## Work to complete
Please give the lines below again exactly as they stand, from the one that contains "Where should I" up to and including the one that contains "Given: Sort Hierarchy", leaving all pictures out.

## Information shown
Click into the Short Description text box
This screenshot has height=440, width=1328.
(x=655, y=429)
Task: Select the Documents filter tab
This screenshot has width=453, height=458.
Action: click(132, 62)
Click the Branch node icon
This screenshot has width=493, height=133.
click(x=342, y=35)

--

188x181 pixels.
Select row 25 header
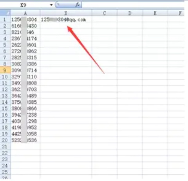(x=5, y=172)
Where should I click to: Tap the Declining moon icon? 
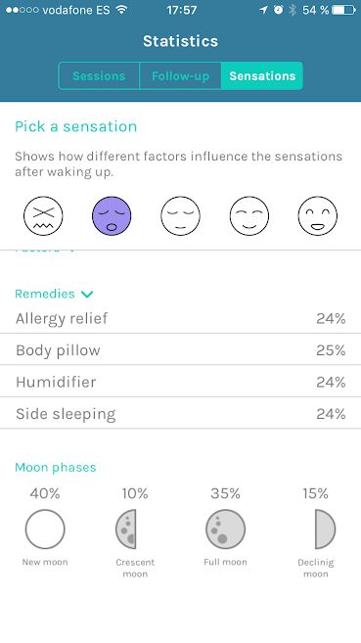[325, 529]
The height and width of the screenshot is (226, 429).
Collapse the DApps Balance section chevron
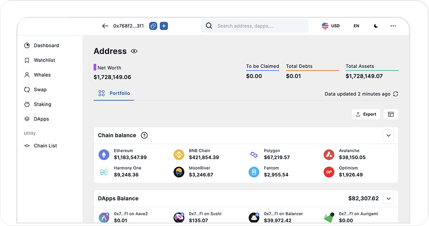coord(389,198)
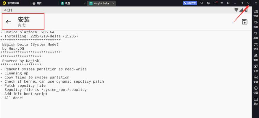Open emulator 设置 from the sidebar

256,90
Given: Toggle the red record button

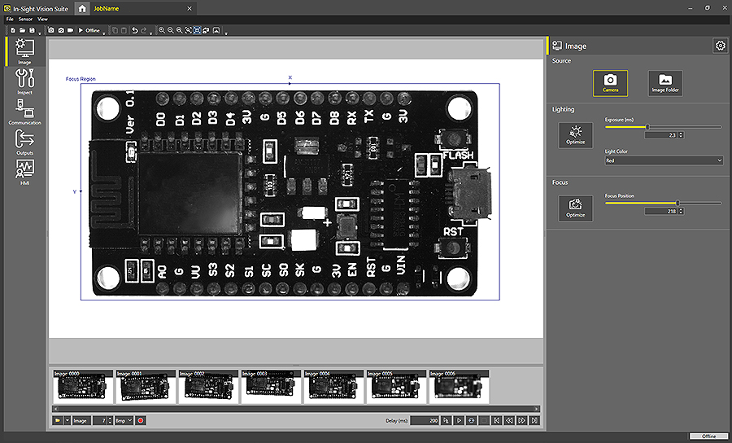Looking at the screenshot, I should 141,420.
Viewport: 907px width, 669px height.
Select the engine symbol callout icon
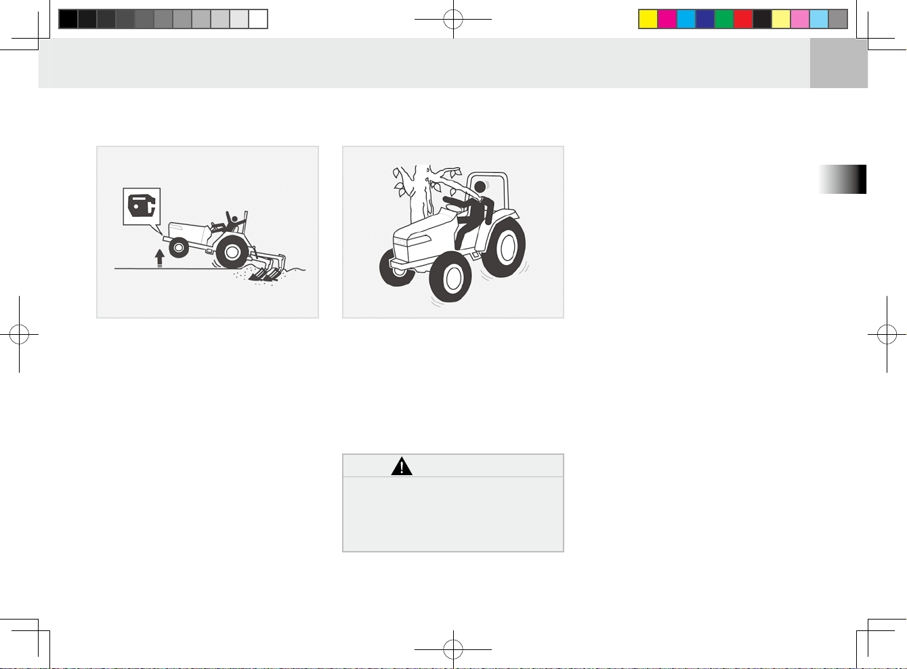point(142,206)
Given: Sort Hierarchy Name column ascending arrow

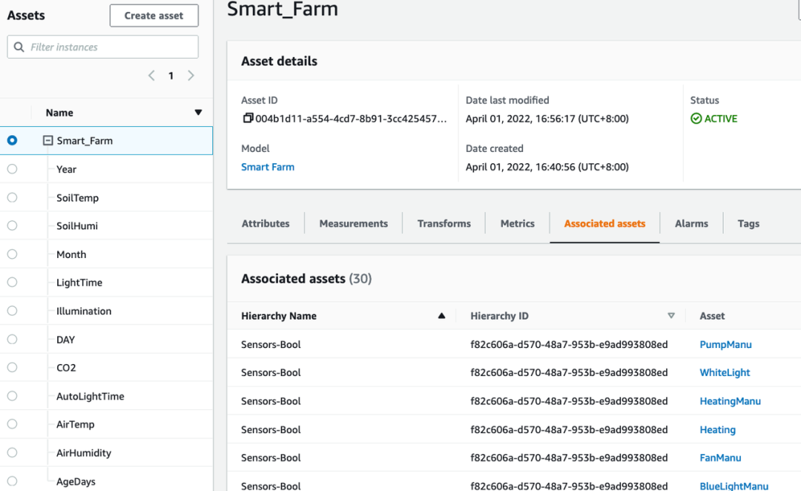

## Task result
Where should I click to: Tap the Declining moon icon? 
[325, 529]
The height and width of the screenshot is (226, 429).
Collapse the DApps Balance section chevron
coord(389,198)
Open emulator 设置 from the sidebar

256,90
Given: Toggle the red record button

Looking at the screenshot, I should 141,420.
Viewport: 907px width, 669px height.
Select the engine symbol callout icon
point(142,206)
Given: Sort Hierarchy Name column ascending arrow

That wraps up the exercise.